In student listening sessions, the Task Force probed more deeply the meaning of a relational style of advising from their perspective. What became clear is that students are not talking about a deep personal or even professional relationship that may resemble mentoring, but about a professional relationship in which one is known and engaged with. Students noted fairly simple ways in which advisors can demonstrate their personal engagement: sending a welcome email, knowing and caring about students’ interests beyond coursework, and remembering the previous conversation or email exchange. This does not mean that deeper relationships cannot form between students and advisors, and indeed students often form mentoring relationships with faculty and/or staff, which tend to be longer-term and grounded in shared experiences (whether based on courses, research, or other interests). It is only to point out that at a very basic level, successful advising relationships are those in which students feel like they matter, which begins with a simple recognition of them as persons.
Engagement with undergraduate offices is also often transactional in nature.
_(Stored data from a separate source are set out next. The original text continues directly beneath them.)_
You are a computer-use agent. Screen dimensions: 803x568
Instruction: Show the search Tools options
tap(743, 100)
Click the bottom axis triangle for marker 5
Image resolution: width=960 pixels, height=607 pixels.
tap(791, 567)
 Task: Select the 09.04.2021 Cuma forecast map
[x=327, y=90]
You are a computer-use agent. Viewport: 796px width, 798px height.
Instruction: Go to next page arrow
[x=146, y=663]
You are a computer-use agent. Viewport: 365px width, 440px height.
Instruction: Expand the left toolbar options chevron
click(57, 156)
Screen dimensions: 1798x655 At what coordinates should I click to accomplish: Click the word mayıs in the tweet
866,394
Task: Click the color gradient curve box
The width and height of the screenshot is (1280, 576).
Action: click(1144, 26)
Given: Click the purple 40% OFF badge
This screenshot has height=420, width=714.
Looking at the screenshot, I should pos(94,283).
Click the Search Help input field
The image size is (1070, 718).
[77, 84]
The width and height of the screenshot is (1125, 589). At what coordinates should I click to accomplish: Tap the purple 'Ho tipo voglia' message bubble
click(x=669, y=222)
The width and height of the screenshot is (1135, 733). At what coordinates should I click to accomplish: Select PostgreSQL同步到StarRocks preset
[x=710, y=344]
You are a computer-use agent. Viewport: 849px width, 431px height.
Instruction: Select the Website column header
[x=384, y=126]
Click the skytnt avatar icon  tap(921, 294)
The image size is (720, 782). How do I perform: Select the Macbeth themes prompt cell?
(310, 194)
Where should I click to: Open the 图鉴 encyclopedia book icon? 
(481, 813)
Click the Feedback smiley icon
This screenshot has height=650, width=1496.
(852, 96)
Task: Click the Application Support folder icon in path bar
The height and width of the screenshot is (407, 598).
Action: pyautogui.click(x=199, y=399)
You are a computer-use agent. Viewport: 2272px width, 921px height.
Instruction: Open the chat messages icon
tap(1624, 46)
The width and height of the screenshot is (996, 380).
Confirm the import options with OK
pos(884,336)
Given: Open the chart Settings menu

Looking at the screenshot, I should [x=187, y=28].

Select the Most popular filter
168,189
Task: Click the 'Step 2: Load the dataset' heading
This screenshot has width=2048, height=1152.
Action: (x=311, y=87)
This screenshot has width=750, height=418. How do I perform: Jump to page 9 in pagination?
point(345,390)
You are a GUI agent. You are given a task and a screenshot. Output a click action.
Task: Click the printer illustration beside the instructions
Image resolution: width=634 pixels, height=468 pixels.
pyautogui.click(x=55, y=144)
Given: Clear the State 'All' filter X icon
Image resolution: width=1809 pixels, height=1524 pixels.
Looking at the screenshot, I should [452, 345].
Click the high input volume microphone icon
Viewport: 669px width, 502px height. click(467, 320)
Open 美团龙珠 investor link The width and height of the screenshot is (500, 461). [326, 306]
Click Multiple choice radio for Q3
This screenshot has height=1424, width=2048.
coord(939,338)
Based on the Spring 2021 Advising Survey, “I needed to get a form signed or paperwork filled out” was the most common option selected for the primary reason students went to the Office of Undergraduate Programs in Engineering and the second most common reason students went to see an Association Dean in the College.
Faculty advisors do not always have the requisite knowledge to assist students
In addition to getting forms signed, the other primary reason students go to undergraduate offices is to get answers to questions their faculty advisors are not able to answer. Almost half of the students in the College and Engineering went to undergraduate offices for this type of assistance. “I had questions about courses and majors that my faculty advisor was unable to answer” was selected by 40% of students in the College and 45% of students in Engineering as the primary reason they went to see Association Deans (College) or Office of Undergraduate Programs (Engineering).
In the listening sessions, staff and students often raised concerns about the knowledge of faculty advisors. This concern was noted across all schools with faculty advisors. Faculty advisors themselves noted that they often lacked the necessary knowledge to provide adequate guidance, especially about University resources and requirements beyond their own programs.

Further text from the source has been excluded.